Unfortunately, it appears that Java is once again unsafe. Over the weekend, the good folks over at security firm FireEye spotted a new attack that exploits a vulnerability in Java to install a Trojan named Poison Ivy, which communicates with C&C servers in China and Singapore.
Since there’s no fix in sight, it is highly recommended that users turn off/disable Java in their browsers. This might keep certain websites from operating 100% but, it will help prevent possible “drive-by downloads”. What is a “drive-by download” you might ask? Well, in a drive-by download, your computer becomes infected just by visiting a website which contains malicious code. Cybercriminals search the Internet looking for vulnerable web servers that can be hacked, and when one is found, they can then inject their malicious code onto the web pages. If your operating system or one of your applications is un-patched, a malicious program is downloaded to your computer automatically when you access the infected web page.
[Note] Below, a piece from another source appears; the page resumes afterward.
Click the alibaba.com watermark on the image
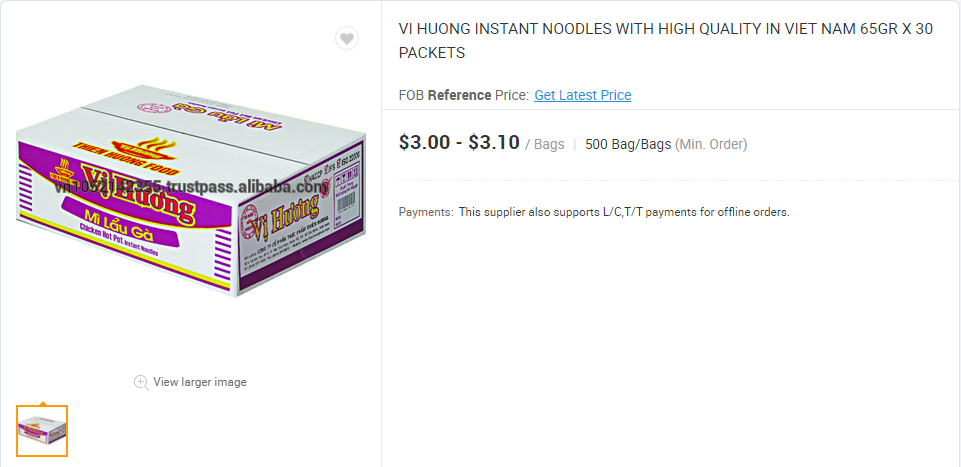Viewport: 961px width, 467px height. pyautogui.click(x=190, y=186)
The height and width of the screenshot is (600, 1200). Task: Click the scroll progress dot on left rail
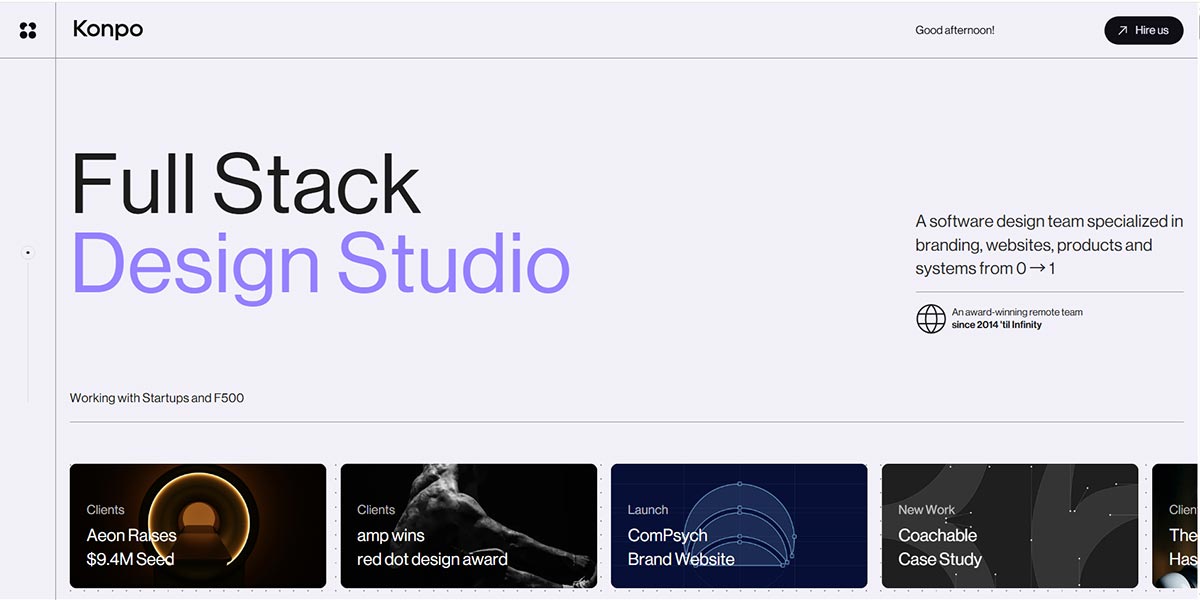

For instructions on how to disable Java in Google Chrome, go here, for Firefox, go here, for Safari, here and for disabling it in Internet Explorer, click here. You might be tempted to “downgrade” to an earlier version of Java since these new exploits only target version 7 but, don’t do it! The previous versions of Java also have security flaws. Don’t waste time downgrading to an earlier version since it will be equally insecure.
If you absolutely MUST use a Java-enabled browser for mission-critical productivity apps, Brian Krebs over at Krebs On Security suggests users switch to a secondary browser with Java installed, using a Java-less browser for normal browsing and only occasionally switching to a Java-enabled one. This isn’t a bullet proof plan but, it’s safer than surfing the Web with a browser where Java is fully enabled. Good news if you use Google Chrome, you will get a warning every time Java wants to execute and you can decide for yourself whether or not to allow it.